ZODL was created by core developers who left the Electric Coin Company after a governance dispute in January 2026. That split turned an internal conflict into a new, well-capitalized development effort led by former ECC engineering and product leadership, immediately putting governance and execution at the center of the Zcash story.
— Zashi → Zodl (@zodl_app) March 9, 2026
A concentrated bet on privacy infrastructure
The seed round drew backing from several high-profile crypto investors, underscoring strong venture interest in privacy-focused tooling. Participants included Paradigm, a16z Crypto, Coinbase Ventures, and Cypherpunk Technologies, which was publicly identified as committing $5 million.
ZODL said the new capital will be used to accelerate protocol enhancements, expand privacy infrastructure, and continue development of the Zodl mobile wallet, formerly known as Zashi. The stated goal is to push user-facing privacy tools closer to broader real-world adoption, giving the raise significance beyond treasury size alone.
The funding arrives only weeks after the January 2026 break with ECC, a rupture tied in part to governance tensions linked to the company’s nonprofit 501(c)(3) structure. What began as a dispute over organizational direction has now produced a separate developer group with its own funding base and product agenda.
Markets responded quickly to the announcement. ZEC rose about 4.1% to $217.80, reflecting a positive reaction after the token had fallen from a mid-November 2025 peak near $700 to around $184 by February 5, 2026. Some observers pointed to possible upside in the $290 to $300 range, while more bullish scenarios depended on stronger and more sustained buying interest.
Why the raise matters beyond price action
The round also fits a broader venture pattern described in the coverage. Crypto venture capital inflows increased in aggregate between March 2025 and March 2026 even as the number of individual deals declined, resulting in larger and more concentrated financings. In that context, ZODL’s raise looks less like an isolated event and more like part of a broader capital rotation toward fewer, higher-conviction bets.

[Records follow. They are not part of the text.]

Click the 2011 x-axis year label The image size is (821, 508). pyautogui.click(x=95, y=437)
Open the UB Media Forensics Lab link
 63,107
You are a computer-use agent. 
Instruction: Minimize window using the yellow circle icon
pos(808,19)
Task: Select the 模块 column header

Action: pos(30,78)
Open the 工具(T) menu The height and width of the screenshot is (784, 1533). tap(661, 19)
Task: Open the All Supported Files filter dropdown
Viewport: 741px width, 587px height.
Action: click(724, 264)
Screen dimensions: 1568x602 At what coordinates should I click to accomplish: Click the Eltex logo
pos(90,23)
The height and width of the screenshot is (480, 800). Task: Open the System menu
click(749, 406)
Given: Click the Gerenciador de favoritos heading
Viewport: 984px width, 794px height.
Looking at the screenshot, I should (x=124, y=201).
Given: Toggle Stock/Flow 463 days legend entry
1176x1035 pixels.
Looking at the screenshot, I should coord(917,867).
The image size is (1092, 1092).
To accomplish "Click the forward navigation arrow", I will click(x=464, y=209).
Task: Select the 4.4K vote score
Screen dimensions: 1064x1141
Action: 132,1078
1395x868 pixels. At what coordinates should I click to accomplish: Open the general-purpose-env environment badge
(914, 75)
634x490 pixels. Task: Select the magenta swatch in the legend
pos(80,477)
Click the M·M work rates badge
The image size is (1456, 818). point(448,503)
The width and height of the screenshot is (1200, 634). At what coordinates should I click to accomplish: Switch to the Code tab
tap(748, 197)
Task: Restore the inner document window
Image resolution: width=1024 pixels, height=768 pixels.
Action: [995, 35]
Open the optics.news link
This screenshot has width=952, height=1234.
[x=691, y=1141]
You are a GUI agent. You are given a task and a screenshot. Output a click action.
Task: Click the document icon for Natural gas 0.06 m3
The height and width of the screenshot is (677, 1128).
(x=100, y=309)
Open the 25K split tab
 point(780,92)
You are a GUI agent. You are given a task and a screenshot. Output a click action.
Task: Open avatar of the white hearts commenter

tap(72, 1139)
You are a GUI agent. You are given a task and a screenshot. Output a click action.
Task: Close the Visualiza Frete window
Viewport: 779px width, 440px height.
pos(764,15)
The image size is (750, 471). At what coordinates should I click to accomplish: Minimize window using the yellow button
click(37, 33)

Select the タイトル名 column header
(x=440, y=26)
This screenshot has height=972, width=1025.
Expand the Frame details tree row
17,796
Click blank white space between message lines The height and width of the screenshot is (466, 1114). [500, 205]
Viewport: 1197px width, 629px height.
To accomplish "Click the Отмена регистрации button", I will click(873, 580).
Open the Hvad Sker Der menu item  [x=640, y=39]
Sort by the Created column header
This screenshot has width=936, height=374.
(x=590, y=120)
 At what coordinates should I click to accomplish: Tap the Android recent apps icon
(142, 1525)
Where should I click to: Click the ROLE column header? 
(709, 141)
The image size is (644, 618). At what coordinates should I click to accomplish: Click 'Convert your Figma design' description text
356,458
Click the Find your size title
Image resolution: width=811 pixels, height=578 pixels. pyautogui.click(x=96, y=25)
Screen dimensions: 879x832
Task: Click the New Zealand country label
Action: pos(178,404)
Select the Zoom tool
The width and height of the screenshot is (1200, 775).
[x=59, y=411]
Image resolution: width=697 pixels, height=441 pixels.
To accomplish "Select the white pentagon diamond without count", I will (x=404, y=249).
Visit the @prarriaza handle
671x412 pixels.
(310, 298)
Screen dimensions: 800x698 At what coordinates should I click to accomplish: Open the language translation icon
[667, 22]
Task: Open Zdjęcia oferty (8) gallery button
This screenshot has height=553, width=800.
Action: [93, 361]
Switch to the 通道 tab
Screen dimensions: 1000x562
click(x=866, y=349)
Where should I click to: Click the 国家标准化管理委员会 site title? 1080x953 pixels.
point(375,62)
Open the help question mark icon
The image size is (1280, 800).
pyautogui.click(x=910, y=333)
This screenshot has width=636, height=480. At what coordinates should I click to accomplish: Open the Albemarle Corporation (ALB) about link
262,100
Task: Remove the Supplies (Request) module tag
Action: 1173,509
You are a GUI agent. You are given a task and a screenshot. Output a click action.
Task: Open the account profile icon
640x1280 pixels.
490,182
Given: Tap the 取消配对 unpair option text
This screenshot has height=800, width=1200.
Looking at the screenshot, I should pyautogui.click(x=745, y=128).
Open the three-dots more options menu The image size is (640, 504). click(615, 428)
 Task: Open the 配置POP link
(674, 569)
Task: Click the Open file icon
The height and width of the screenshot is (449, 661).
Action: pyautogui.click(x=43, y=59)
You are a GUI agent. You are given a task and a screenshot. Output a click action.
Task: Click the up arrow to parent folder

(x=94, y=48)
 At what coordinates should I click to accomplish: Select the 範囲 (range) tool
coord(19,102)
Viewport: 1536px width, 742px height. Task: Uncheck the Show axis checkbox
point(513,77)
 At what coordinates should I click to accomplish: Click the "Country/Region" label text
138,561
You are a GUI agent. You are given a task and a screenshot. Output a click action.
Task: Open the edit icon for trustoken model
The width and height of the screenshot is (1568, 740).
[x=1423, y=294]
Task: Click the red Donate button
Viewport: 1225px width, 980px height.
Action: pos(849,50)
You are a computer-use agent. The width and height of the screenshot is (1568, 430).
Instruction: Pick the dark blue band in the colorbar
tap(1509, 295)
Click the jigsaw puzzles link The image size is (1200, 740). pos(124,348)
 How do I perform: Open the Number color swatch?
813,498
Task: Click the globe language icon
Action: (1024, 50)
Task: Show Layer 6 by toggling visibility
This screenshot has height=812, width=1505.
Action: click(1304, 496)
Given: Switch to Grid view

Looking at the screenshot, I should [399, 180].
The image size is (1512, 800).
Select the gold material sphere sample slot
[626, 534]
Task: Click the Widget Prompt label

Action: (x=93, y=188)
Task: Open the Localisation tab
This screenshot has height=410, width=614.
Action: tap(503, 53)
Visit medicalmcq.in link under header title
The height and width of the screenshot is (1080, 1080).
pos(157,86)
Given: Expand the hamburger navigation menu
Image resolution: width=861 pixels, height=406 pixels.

For traders, the immediate implication is likely higher headline sensitivity and short-term volatility as markets react to the prospect of renewed development momentum and future product launches. For institutional treasuries and custodians, the round signals fresh institutional interest in privacy technology, but it also leaves clear execution and regulatory risks on the table.
The larger question now is whether concentrated backing can translate into product delivery and stronger user adoption. Market participants will be watching ZODL’s release schedule, wallet progress, and any on-chain proposals that could influence upgrade mechanics or developer control, because those milestones may determine whether renewed interest in privacy infrastructure eventually translates into stronger flows into ZEC.